[Stored items from a collection]
========================================

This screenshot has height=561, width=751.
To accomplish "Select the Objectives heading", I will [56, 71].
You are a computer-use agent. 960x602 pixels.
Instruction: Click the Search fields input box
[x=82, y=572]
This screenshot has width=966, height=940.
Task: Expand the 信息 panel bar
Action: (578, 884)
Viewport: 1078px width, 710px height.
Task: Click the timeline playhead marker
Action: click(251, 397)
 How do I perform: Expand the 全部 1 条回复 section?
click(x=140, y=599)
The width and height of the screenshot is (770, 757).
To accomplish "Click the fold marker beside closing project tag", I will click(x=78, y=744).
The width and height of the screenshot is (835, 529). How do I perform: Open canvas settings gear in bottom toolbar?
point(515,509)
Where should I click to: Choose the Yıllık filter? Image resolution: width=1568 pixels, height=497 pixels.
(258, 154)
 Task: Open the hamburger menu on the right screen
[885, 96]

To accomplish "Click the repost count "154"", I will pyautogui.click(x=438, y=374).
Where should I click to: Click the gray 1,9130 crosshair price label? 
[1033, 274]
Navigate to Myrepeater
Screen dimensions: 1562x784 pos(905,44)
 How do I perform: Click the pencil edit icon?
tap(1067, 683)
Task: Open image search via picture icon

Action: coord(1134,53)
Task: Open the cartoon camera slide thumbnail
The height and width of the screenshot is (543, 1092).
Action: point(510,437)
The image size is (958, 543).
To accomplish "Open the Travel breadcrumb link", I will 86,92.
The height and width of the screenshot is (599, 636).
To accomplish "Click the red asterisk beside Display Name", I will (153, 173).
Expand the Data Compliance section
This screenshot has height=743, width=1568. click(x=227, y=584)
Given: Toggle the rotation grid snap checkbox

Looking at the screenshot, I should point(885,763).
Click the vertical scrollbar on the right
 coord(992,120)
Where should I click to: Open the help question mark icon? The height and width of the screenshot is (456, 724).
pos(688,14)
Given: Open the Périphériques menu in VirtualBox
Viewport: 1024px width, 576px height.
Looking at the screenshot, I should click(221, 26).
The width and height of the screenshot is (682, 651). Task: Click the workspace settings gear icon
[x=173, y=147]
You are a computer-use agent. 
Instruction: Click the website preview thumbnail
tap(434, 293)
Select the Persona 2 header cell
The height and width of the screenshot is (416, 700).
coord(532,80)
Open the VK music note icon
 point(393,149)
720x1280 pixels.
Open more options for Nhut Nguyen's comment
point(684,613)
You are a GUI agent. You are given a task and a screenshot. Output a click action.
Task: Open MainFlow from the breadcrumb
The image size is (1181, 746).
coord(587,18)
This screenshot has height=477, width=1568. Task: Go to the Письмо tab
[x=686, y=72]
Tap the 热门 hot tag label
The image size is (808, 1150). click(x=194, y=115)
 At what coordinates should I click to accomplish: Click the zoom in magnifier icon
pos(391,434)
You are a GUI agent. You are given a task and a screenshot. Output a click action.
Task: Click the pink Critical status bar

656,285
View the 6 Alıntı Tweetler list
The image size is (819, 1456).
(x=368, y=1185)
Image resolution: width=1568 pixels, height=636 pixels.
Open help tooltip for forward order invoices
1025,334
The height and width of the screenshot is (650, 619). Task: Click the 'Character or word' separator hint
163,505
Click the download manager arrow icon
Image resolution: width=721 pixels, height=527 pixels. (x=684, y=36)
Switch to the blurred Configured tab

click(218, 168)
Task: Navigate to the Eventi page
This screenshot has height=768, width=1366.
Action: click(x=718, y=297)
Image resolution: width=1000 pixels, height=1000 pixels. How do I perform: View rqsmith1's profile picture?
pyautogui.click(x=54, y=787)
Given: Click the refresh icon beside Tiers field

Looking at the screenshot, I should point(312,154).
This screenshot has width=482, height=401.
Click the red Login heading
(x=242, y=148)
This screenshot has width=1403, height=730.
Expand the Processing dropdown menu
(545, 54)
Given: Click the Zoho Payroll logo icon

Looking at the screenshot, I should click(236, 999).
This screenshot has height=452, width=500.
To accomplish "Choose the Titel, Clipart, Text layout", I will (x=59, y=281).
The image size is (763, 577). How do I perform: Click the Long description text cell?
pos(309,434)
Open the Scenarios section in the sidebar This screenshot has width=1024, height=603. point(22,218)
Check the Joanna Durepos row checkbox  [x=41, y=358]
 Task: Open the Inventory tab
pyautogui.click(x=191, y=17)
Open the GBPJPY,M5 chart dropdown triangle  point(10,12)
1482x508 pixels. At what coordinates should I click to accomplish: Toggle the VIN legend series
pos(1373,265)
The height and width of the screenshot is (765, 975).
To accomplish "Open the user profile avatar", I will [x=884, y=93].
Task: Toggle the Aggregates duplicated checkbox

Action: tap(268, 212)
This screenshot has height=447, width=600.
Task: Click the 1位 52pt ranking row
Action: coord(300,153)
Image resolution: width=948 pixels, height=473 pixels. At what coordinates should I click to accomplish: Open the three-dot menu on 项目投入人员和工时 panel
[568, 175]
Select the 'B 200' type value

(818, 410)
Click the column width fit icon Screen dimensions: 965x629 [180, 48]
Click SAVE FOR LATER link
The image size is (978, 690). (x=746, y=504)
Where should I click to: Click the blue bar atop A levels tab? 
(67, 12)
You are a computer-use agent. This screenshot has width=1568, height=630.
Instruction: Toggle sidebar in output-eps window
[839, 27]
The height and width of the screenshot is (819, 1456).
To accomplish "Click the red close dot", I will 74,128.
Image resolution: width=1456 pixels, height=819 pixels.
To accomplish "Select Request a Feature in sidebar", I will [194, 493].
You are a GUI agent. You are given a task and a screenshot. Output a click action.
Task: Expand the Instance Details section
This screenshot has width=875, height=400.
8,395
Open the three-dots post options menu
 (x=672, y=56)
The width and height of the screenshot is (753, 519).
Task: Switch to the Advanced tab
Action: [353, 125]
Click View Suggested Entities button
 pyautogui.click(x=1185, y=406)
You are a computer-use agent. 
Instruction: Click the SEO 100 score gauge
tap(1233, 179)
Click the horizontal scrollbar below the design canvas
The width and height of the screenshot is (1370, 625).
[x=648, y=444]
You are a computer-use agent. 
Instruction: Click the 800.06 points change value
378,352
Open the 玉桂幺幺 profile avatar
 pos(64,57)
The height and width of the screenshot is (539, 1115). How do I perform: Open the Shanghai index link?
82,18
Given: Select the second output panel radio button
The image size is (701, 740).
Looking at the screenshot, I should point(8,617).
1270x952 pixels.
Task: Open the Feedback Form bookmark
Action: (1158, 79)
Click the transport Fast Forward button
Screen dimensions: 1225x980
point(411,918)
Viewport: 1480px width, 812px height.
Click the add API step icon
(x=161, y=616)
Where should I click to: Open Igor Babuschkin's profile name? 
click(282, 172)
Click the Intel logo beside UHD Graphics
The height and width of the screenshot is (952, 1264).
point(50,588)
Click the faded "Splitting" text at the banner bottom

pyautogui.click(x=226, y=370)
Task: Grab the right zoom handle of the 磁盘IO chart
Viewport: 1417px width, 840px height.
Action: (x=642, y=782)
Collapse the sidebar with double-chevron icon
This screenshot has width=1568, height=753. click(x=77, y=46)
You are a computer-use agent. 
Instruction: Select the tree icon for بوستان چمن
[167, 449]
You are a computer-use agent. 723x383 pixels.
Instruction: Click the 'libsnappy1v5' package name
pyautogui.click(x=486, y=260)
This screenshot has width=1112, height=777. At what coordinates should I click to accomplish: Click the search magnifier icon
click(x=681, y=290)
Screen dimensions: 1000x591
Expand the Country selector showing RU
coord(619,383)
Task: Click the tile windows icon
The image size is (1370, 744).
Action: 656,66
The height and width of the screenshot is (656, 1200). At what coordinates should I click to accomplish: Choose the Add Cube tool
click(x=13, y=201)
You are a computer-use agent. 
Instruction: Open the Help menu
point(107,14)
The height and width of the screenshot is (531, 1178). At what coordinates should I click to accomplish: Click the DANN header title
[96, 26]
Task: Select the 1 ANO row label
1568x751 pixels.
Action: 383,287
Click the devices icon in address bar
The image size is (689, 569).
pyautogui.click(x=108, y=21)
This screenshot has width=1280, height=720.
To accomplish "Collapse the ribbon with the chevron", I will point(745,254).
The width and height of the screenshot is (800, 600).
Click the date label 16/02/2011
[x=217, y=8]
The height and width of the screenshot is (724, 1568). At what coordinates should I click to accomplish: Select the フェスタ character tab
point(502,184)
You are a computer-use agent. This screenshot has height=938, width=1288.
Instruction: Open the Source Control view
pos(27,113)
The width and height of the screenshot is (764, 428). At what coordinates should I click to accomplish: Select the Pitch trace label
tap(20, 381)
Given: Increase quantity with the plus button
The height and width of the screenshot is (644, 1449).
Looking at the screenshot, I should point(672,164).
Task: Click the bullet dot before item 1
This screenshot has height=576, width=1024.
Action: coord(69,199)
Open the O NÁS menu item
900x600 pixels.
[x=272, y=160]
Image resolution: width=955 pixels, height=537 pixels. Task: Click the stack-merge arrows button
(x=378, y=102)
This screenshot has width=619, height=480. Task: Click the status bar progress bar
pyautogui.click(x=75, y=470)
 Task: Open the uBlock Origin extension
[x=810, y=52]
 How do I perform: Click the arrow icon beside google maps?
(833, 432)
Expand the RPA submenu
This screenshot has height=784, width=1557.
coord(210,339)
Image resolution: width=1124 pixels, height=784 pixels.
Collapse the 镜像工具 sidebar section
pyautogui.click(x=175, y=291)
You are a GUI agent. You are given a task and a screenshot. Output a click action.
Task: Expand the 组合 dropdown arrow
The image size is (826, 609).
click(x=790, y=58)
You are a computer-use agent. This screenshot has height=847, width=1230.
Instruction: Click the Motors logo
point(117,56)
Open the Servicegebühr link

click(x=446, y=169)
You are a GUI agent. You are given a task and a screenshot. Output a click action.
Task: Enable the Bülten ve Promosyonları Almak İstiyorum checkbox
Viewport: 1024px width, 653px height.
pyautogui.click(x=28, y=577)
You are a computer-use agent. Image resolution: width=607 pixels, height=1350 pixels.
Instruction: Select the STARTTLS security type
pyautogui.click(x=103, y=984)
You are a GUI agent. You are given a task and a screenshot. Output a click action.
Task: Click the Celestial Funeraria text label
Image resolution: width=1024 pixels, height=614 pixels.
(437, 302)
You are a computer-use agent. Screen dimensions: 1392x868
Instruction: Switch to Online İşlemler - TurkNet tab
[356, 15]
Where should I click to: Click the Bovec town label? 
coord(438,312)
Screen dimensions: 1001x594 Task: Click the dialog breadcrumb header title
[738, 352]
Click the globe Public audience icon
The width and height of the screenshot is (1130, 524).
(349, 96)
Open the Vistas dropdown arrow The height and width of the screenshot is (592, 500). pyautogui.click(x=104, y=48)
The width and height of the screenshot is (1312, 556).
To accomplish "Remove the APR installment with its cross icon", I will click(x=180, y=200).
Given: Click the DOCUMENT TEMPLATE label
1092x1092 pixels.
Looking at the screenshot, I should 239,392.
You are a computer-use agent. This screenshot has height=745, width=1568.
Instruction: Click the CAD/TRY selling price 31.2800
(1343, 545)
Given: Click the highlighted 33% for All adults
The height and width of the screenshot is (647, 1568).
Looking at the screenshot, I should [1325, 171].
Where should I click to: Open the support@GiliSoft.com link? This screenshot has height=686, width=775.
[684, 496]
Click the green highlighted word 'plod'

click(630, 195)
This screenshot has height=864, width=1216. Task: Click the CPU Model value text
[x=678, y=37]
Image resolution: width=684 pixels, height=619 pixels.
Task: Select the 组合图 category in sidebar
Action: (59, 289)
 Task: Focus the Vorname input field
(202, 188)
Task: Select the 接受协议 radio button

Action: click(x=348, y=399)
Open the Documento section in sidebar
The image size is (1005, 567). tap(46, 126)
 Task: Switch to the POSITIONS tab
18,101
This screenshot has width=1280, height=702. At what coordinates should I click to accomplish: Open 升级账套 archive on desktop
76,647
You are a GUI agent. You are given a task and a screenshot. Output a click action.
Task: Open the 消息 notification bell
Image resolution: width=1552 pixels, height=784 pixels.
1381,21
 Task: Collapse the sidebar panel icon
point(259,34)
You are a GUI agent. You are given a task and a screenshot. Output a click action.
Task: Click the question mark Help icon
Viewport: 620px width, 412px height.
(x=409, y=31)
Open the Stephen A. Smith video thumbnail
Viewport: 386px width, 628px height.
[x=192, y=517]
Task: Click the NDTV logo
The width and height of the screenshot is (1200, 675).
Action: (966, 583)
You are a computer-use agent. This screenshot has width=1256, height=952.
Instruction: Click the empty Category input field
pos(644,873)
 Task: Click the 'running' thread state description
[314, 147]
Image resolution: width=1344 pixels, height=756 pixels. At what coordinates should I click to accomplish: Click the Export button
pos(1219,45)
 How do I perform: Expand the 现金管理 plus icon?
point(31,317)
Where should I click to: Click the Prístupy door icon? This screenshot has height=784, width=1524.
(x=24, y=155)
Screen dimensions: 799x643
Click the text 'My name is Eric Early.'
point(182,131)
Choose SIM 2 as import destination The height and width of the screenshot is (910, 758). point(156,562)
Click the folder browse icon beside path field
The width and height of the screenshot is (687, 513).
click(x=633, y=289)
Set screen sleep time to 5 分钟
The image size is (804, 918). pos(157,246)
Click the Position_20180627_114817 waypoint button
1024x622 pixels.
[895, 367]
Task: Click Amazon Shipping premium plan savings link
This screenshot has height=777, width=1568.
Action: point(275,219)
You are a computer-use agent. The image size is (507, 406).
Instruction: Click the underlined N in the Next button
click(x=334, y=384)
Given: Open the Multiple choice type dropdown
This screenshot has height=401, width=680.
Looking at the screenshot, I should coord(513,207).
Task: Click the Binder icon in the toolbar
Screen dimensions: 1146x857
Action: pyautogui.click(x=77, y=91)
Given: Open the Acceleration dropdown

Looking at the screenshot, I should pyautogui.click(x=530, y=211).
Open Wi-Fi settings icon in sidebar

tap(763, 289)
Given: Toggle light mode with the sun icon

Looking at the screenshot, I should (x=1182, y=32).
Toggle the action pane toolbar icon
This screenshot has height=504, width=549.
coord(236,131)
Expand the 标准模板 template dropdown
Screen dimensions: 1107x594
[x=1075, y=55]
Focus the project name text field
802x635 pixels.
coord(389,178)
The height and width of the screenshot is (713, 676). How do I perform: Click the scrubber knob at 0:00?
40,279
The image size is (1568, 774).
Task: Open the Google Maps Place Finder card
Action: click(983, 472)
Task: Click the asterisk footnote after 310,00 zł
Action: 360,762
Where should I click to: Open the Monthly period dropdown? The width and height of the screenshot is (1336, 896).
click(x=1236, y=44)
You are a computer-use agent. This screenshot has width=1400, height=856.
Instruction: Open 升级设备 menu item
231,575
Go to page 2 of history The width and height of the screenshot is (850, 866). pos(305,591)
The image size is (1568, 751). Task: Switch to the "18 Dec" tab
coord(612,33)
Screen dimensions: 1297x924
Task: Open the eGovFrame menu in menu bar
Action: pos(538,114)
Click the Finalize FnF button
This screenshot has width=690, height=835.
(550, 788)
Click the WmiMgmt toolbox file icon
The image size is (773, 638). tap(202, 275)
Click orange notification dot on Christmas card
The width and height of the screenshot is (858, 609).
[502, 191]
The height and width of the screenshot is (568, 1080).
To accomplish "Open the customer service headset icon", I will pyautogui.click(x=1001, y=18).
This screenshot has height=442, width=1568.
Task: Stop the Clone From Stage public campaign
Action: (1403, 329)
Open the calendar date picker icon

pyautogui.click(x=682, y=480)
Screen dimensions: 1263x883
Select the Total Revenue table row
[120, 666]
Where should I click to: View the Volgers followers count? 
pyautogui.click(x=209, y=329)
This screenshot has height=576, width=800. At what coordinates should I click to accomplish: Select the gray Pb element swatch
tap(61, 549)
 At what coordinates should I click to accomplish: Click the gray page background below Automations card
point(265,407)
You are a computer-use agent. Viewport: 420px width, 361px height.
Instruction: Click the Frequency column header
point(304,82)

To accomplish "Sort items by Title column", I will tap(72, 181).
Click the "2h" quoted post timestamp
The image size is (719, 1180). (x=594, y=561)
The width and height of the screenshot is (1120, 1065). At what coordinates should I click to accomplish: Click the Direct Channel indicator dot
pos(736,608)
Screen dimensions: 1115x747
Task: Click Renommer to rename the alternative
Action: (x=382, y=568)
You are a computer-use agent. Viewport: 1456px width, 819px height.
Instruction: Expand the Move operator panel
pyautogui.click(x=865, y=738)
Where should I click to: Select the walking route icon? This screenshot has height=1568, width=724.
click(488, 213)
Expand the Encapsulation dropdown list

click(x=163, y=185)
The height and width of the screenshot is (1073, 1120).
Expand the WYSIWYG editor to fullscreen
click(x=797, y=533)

========================================

Your instructions: A single number is expected: the count of lines in the entries that carry the string "chart".

Answer below: 2